The attack in the suburb of Dandenong came just weeks after police announced a blitz against race crime in Melbourne's train stations, where Indian students have increasingly been the target of robberies and assaults.

The violence has led to protests by students in Melbourne and Sydney last month and also sparked outrage on the sub-continent, straining Canberra's diplomatic ties with New Delhi.

The issue, seen as damaging Australia's image and hitting its universities' lucrative line in offering courses to foreign students, is one of the major talking points at a meeting of the country's top leaders this week.

At the talks in Darwin, Prime Minister Kevin Rudd and state officials will discuss ways of stopping the violence and reassuring India that its students are safe.

"We don't want the only view of Australia to be some terrible and tragic incidents, which we have condemned," Foreign Minister Stephen Smith told Sky News.

"We are, generally, a safe society. We welcome not just Indian students, but all students from other countries."

Authorities have played down any racial aspect to the attacks and described them as opportunistic crimes, although Smith conceded there were indications ethnicity was a factor in some assaults.

Singh, who was left with cuts and bruises, was in no doubt that the latest attack was racist, saying the insult to his Sikh religion by ripping off his turban and cutting his hair was worse than the beating he suffered.

"They pulled off my turban, I can't tolerate this thing," he said. "We can tolerate violence physically but we can't tolerate these things."

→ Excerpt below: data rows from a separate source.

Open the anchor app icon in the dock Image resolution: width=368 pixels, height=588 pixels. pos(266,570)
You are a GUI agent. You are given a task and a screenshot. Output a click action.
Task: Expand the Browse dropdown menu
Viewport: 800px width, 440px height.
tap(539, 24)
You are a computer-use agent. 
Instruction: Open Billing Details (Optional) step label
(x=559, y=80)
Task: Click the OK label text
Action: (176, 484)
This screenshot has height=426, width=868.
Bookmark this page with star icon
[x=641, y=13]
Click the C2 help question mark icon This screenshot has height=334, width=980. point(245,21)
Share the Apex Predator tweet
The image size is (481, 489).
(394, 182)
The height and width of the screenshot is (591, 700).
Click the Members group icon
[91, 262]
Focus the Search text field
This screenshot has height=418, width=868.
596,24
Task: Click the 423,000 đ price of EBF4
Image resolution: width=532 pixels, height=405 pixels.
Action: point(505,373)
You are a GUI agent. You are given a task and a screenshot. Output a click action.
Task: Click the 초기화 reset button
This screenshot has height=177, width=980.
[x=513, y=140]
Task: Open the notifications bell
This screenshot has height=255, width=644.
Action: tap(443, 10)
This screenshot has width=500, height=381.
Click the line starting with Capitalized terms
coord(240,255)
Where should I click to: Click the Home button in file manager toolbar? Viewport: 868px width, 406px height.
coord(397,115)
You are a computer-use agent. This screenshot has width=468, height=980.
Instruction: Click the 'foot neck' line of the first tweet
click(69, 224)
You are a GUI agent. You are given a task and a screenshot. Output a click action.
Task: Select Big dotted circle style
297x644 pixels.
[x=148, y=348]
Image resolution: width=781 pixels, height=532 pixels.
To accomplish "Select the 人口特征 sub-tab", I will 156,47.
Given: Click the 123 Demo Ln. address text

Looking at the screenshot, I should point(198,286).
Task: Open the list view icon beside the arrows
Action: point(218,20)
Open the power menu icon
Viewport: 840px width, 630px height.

Police arrested two teenagers over the attack and charged them with assault and causing injury. A police statement on the case does not indicate that it is being treated as a hate crime.

Singh said he had seen no evidence of an increased security presence despite promises that uniformed police, mounted officers, dog handlers and helicopters would help keep Melbourne's train stations safe.

"How can we stay here? I can't feel safe here... I have never seen police here (at the train station)," he said.

Around 95,000 students from India are studying in Australia after a university publicity blitz targeting the huge Asian country's growing middle class.

Many have complained about being targeted by gangs. The issue came to a head in late May when student Sravan Kumar Theerthala was left comatose after being stabbed with a screwdriver during an attack in Melbourne.

Theerthala had emerged from his coma and was undergoing rehabilitation, Federation of Indian Students of Australia president Amit Menghani said.

"He's out of danger but is having some problems with his sight and can't remember things too well," Menghani told AFP.